- How to use VMware vSAN ReadyNode Configurator - Fri, Dec 17 2021
- VMware Tanzu Kubernetes Toolkit version 1.3 new features - Fri, Dec 10 2021
- Disaster recovery strategies for vCenter Server appliance VM - Fri, Nov 26 2021
vCenter Server availability (VCSAHA) was introduced in vSphere 6 and protects the vCenter Server appliance against host and hardware failures. It has active–passive architecture, in which a three-node cluster is configured with active, passive, and witness nodes. Note that vCenter HA can also be useful in that it reduces downtime when you patch your VCSA. Over time, the solution has been improved to provide very good protection for the vCenter Server.
During the configuration process, we will see that the first instance of VCSA will be used as an active node. This instance will be cloned twice, once to the Passive node and once to the Witness node.
We do not have to deal with external Platform Service Controller (PSC) VMs, as this architecture decision has been phased out in vSphere 7.

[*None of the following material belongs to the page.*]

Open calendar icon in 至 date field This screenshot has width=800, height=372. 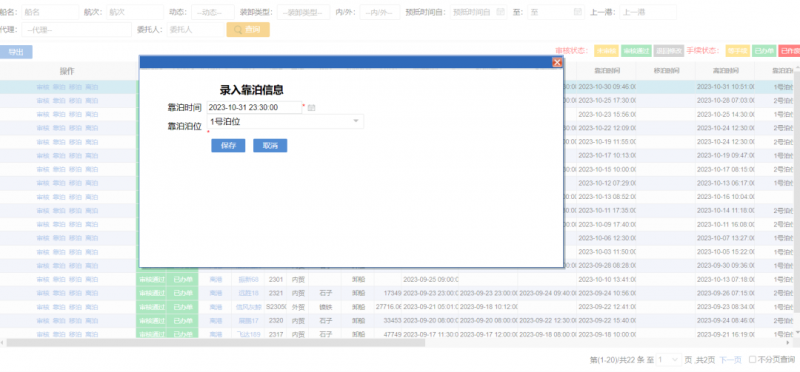pos(578,12)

All three nodes, then, provide an additional layer of resiliency where each node is deployed on a different ESXi host. The three nodes communicate over a private network, called a vCenter HA network, which is set up as part of the configuration. The active node continuously replicates data to the passive node. The Witness is a lightweight clone of the Active node and provides a quorum to protect against a split-brain situation.
VCSA HA Prerequisites ^
We need to first create a vCenter HA network. This network is separate from the management network. It is used for communication between the nodes to determine, in case of failure, which node has the latest data. For best performance, the network latency between the nodes should be less than or equal to 10 ms. So, for each host of the cluster, add a separate port group for the vCenter HA network. The vCenter HA network must be on a different subnet than the management network. vCenter HA needs a single vCenter Server license; however, it needs to be a standard license, not an "Essentials" license that covers only three host installations.
You need to enable SSH on the vCenter Server appliance. You can do that via the VAMI user interface by connecting directly to the appliance via https://ip_of_vcsa:5480 with root user and password. Then select Access > SSH Login > Enable, where you activate the SSH.
We should also reserve static IP addresses for all the nodes on our DNS server. These IP addresses will be required in vCenter HA IP settings during the setup process.
I assume that you've done this config on your DNS server.
A new page will pop up that shows the resource settings. Here on each node, you'll have to click the Edit button to select the host, storage, network, etc.
Note the check box "Automatically create clones for Passive and Witness nodes."
Then we must select the compute resources where the passive node will be running. When we say it's in passive node, it does not mean that the VM is powered off. No, it is a fully running VM, but it only receives a copy of the data from the active node.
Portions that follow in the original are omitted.